Tugas bertambah ketika seorang perempuan, menjadi ibu, dan bekerja. Tanpa asisten rumah tangga, tiga tugas besar itu mungkin tak bisa dicerna akal sehat. Tapi nyatanya, banyak perempuan yang bisa melakukannya. Anggapan bahwa perempuan adalah makhluk lemah yang tak berdaya dan hanya sebatas menjadi sang liyan, objek bagi lelaki, sangat tidak tepat. Dalam situasi saat ini, perempuan justru memainkan peran utama.
Sebuah hadis menjelaskan tentang perempuan (istri) yang merupakan seorang ibu rumah tangga dan bertanggung jawab atas semua hal yang berkaitan dengan rumah tangga.

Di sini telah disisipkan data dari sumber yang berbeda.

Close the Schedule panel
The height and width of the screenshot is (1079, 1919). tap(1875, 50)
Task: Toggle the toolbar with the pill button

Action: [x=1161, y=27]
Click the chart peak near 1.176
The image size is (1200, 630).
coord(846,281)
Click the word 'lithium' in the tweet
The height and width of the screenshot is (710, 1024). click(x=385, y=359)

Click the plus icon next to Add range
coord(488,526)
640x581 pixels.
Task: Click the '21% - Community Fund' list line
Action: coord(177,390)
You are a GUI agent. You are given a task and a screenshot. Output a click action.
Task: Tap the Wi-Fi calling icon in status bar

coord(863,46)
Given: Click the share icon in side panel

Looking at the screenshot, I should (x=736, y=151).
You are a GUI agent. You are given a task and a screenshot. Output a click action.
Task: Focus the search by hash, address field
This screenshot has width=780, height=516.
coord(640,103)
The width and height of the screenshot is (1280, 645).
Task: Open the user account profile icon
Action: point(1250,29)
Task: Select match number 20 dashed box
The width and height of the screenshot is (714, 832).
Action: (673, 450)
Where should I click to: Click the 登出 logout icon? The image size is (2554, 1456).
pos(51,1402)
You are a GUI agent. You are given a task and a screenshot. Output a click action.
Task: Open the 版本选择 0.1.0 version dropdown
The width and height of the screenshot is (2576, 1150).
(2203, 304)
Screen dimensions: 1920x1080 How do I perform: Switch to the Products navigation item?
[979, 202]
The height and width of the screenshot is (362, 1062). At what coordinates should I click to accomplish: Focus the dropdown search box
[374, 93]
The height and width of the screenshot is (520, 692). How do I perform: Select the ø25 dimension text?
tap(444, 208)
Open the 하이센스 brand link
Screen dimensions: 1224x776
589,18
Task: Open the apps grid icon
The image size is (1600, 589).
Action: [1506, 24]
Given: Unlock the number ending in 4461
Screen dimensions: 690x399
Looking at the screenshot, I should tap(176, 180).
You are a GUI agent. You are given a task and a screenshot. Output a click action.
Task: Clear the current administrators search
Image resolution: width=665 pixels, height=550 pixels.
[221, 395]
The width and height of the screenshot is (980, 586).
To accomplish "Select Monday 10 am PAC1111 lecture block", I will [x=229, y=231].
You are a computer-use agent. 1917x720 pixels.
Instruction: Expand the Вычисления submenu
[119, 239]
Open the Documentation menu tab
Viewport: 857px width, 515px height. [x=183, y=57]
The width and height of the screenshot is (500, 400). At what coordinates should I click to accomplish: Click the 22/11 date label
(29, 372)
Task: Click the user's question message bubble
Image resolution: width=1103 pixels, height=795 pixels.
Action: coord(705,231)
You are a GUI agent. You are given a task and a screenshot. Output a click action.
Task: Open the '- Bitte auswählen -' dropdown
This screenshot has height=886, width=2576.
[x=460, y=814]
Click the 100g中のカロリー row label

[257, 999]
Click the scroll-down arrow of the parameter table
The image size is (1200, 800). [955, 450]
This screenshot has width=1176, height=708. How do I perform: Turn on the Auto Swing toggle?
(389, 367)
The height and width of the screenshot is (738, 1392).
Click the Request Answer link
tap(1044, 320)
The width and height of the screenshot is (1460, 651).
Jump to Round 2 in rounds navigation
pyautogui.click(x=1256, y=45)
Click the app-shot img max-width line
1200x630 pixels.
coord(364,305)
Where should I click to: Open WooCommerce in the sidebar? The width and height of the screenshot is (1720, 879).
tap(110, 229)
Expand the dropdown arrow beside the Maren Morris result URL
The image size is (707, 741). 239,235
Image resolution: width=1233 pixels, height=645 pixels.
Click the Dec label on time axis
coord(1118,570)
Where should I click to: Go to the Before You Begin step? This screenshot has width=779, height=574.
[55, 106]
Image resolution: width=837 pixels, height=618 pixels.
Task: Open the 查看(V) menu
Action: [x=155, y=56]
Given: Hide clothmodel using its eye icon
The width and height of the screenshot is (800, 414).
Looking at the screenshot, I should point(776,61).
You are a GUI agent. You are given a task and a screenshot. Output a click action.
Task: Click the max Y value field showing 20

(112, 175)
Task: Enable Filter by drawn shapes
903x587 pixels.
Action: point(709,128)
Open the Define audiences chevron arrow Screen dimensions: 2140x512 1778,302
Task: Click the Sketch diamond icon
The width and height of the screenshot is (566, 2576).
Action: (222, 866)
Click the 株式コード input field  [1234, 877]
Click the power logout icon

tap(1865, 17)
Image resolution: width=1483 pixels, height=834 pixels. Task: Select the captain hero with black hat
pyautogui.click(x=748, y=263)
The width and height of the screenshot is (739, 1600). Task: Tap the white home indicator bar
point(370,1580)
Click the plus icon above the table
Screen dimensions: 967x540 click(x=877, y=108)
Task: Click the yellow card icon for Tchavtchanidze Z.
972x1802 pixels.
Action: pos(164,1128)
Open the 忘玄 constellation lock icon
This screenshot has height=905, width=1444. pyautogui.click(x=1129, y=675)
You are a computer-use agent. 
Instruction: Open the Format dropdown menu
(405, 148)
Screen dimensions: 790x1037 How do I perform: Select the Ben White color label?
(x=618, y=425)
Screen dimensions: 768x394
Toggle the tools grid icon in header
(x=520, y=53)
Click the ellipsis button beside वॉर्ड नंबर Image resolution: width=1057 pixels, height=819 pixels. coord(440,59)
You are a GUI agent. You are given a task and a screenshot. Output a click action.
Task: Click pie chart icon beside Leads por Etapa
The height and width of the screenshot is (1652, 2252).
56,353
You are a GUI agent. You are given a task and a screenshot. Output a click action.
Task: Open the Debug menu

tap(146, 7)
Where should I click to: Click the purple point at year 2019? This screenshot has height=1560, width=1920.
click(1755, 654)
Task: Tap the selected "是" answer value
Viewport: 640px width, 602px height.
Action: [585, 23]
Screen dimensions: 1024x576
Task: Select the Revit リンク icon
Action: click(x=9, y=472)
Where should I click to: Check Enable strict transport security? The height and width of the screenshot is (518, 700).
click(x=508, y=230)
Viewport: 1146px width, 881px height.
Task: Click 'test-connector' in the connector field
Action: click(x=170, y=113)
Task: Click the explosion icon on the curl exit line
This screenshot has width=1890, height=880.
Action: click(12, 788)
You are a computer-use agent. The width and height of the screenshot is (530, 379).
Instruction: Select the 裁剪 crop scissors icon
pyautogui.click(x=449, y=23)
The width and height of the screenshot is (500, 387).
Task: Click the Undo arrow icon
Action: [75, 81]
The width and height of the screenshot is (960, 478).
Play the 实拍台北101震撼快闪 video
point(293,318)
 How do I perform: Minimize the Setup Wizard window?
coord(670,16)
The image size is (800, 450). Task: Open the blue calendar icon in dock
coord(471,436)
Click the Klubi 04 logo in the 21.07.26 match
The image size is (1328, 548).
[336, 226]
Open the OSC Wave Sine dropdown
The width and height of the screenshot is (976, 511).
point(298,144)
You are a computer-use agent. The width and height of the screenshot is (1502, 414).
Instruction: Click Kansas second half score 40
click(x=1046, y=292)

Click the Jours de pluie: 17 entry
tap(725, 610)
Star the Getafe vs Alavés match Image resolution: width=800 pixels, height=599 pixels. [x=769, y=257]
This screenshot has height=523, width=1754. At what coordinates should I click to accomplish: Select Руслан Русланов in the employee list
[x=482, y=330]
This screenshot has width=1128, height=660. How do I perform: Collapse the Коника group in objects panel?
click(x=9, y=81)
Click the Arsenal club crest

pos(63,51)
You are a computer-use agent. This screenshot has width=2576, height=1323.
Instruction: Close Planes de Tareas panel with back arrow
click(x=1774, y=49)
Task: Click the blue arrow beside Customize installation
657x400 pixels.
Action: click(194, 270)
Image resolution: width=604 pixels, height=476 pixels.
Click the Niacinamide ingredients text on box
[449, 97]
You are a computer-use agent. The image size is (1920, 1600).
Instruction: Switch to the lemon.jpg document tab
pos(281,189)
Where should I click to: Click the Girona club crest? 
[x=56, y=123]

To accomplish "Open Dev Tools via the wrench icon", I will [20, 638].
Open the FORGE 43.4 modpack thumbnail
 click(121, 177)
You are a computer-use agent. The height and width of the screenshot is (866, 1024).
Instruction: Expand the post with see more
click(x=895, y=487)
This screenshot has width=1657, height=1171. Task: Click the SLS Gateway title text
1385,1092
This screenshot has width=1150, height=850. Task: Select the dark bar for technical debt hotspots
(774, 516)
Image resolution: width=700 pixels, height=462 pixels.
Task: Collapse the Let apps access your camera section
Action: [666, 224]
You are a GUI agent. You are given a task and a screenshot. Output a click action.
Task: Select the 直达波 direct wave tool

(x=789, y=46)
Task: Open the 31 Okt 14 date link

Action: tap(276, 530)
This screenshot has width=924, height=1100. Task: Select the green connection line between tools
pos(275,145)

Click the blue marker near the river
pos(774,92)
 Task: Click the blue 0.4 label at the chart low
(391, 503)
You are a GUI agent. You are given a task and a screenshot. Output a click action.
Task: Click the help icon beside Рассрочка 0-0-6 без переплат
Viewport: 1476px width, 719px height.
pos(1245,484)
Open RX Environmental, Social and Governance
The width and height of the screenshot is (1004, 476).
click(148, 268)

Padahal, suami juga mesti turut bertanggung jawab atas terselenggaranya kehidupan rumah tangga yang sakinah mawaddah wa rahmah.
Rasulullah Saw. bersabda: “Kalian semua adalah pemimpin dan akan dimintai pertanggungjawaban atas kepemimpinan tersebut. Setiap imam adalah penanggungjawab terhadap orang yang dipimpinnya. Laki-laki adalah pemimpin dari keluarganya dan akan dimintai pertanggungjawabannya dari orang yang dipimpinnya. Perempuan adalah pemimpin di dalam rumah suaminya dan pemimpin bagi anak-anaknya dan tentunya akan dimintai pertanggungjawabannya pula.” (H.R. Bukhari Muslim)
Berjihadlah para ibu, berjihadlah para perempuan. Semua orang sedang berjuang melawan musuh kita bersama yakni virus corona baru. Para perempuan harus berada di garda terdepan melawan pandemi Covid-19.
Ayu Alfiah Jonas, Alumni UIN Syarif Hidayatullah Jakarta.